The Almost Neverending Recycling story
This is the B-side to my previous story about eating vegan food in Paris.
As we had been staying in the flat and cooking, we had accumulated quite a bit of recyclable waste. I thought I’d simply and swiftly dispose of it after leaving the flat myself. NOPE.
I left the building like a distorted backpacker, having my rucksack, handbag, recycling and bag of additional items to leave for the homeless family round the corner that I unfortunately never saw again.
I went to the recycling bell across the street: that was for glass containers only, and most of our waste was plastic and paper. D’oh.
I couldn’t see any recycling bins and hadn’t previously noticed any, so I asked a few local businesspeople if they could advise me where I could recycle.

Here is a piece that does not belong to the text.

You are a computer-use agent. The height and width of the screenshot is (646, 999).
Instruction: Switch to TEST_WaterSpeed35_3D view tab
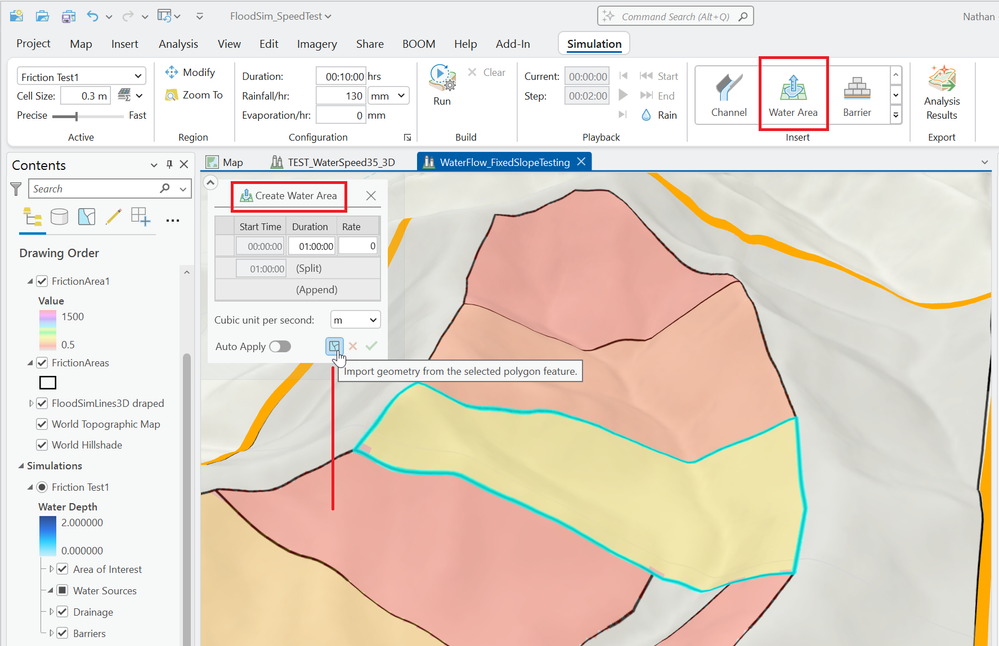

I was met with expressions of widening eyes, and exclamations such as “recycling here? I don’t have a clue!”.
One lady told me it is mandatory for buildings with flats to have a recycling waste container – I went back to where we stayed, went to the basement, tried to open one of the doors, looked at the building’s map plan and searched for the waste area location – nothing.
I went back out and started walking around. Someone else advised me to go and ask at the town hall. Bref, it took me about an hour and a half of making my way there while looking for a recycling bin, to finally reach it for the second time that day.
I felt like by then I had to commemorate this adventure.
A few steps away from my recycling, there was a your girl posing and pouting rather ridiculously. There I was, taking a portrait of my recycling, who – yes, who – was probably laughing at me by then.
Feeling a bit silly because of the ridiculous amount of time I had spent with this bag of recycling, and trying not to get too attached to it, I walked to one of the grand entrances and asked the security guards where I could recycle it.
“Recycle? Oh, here in Paris recycling bins come out on specific days and times”.
“What about tourists and people walking around the rest of the time? Where can they put their recyclable rubbish outside those times?” I mean – people live – people consume – (most) people create waste – where to dispose of it?
His reply was about putting stuff in general waste bins. He then pointed at an overflowing yellow bin across the road and told me that would be a recycling one. The first one I had seen in an hour and a half of walking around the centre of the city. I was sent to the corner of the square where apparently there would be a big, common recycling bin, but people were busy setting everything up for the Euro championship and I was met by an impatient woman who did not, in fact,
gave a flying shit care quite so much about my urge to recycle.
I walked back and was going to take it all to the overflowing bin when one of the guards saw me and asked me if I had found the bin of my dreams. When I shouted over that I hadn’t, he signaled to go over – when I got within speaking distance he told me, quietly: “I don’t have much time and I’m not supposed to do this, but follow me!”.
Undercover recycling? I’m in.
Through the entrance and into the inner courtyard we went, feeling like a badass z-list eco-warrior. We went through one door: arghhh! Only glass recycling! WTF!
Came out, crossed the cobbled court, (as graciously badass a I could, with all the bags I was carrying, feeling like a 9-year old running after the school bus) – into another wing, looked around, round the corner, down the corridor…: ta-dahh!!
A massive, yellow, mixed recycling bin. “Voilá!”.
Fucking voilá indeed, excuse my French.
I emptied my reusable bag, our recycling landed in the bin in an almost slow motion manner, filling me with the same satisfaction as it would have to be adding the last decorative touch to a wedding cake the size of Sacré Cœur, hovering on top of it from a renewable energy-fuelled helicopter, with a bag of vegan icing.
I told the cool guard I didn’t understand why it had been so hard to recycle something in the centre of the city. The default answer I got again was “C’est Paris. I could see you really cared about it, so wanted to help for that reason”.
And that’s the ridiculous story about how I got to recycle in the most beautiful building of my recycling existence.
Have you felt like you were part of a Mission Impossible film when trying to recycle something in Paris or elsewhere?